Figure 1.

G6Pase-β Is Expressed in Astrocytes from Rodents and Humans

(A) Glucose transported into cells by glucose transporters (GLUT) is phosphorylated to G6P by HK. Glucose-exporting cells, like hepatocytes, use a G6P transporter (G6PT) to transport G6P into the ER, where it is dephosphorylated by G6Pase-α and then exported from the cell, possibly at ER-PM contact sites (top right). G6PT and G6Pase-α are viewed as adaptations that allow efficient glucose export. Astrocytes are proposed to provide neurons with a source of energy and neurotransmitter precursors by importing glucose at their perivascular endfeet, glycolytically metabolizing it, and then exporting neurotransmitter precursors and perhaps lactate at perisynaptic processes [17]. Although the importance of the lactate shuttle has been questioned [10, 11, 12], it is clear that astrocytes provide metabolic support to neurons. Our results suggest that G6PT and G6Pase-β allow the ER of astrocytes to serve as an intracellular highway moving glucose from perivascular endfeet to perisynaptic processes.

(B and C) Confocal z stacks of rat brain cortical slices immunostained for G6Pase-β and GFAP showing their colocalization. Arrows in the overlays indicate the lumen of blood vessels surrounded by astrocytes. The overlay in (C) is additionally stained with isolectin B4 to identify capillaries (blue).

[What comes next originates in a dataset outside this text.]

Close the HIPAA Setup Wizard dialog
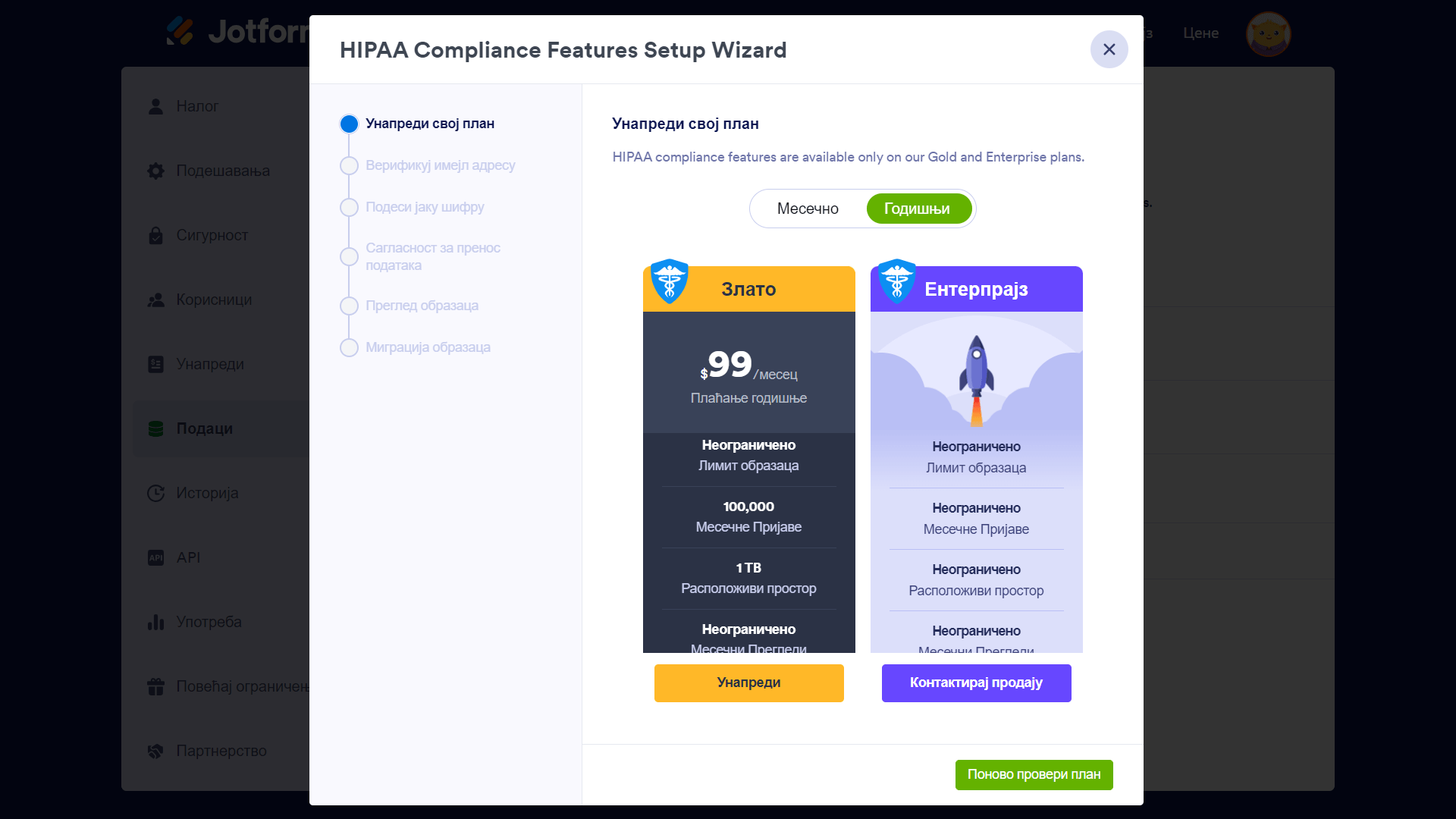The width and height of the screenshot is (1456, 819). [x=1109, y=49]
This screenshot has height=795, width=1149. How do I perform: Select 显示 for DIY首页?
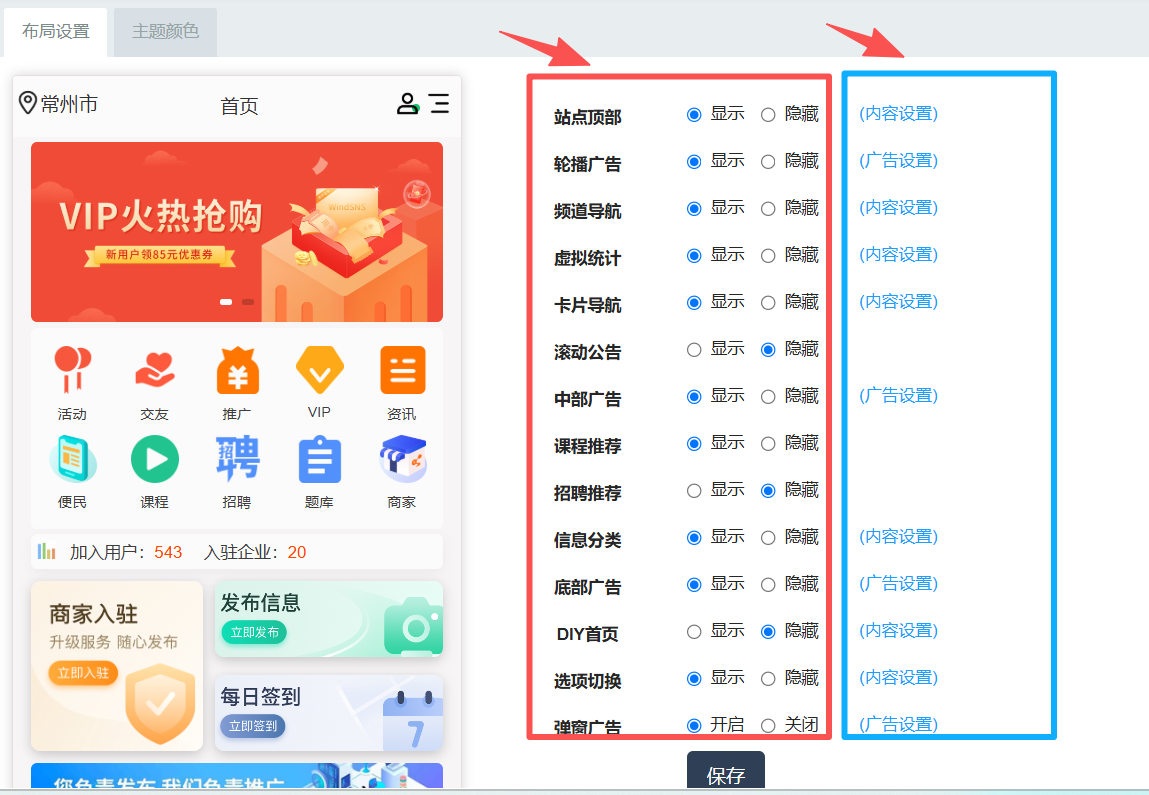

(D) qPCR showing expression levels of mRNA (relative to GAPDH) of the indicated enzymes in human astrocytes: GPBB and GPMM are two isoforms of glycogen phosphorylase. Results show each independent determination (n = 4–8 isolates, derived from at least 4 different cultures) and the mean.

(E) Immunoblots (30 μg protein/lane), typical of 3 similar blots from independent treatments, show expression of G6Pase-β and G6PT in human astrocytes.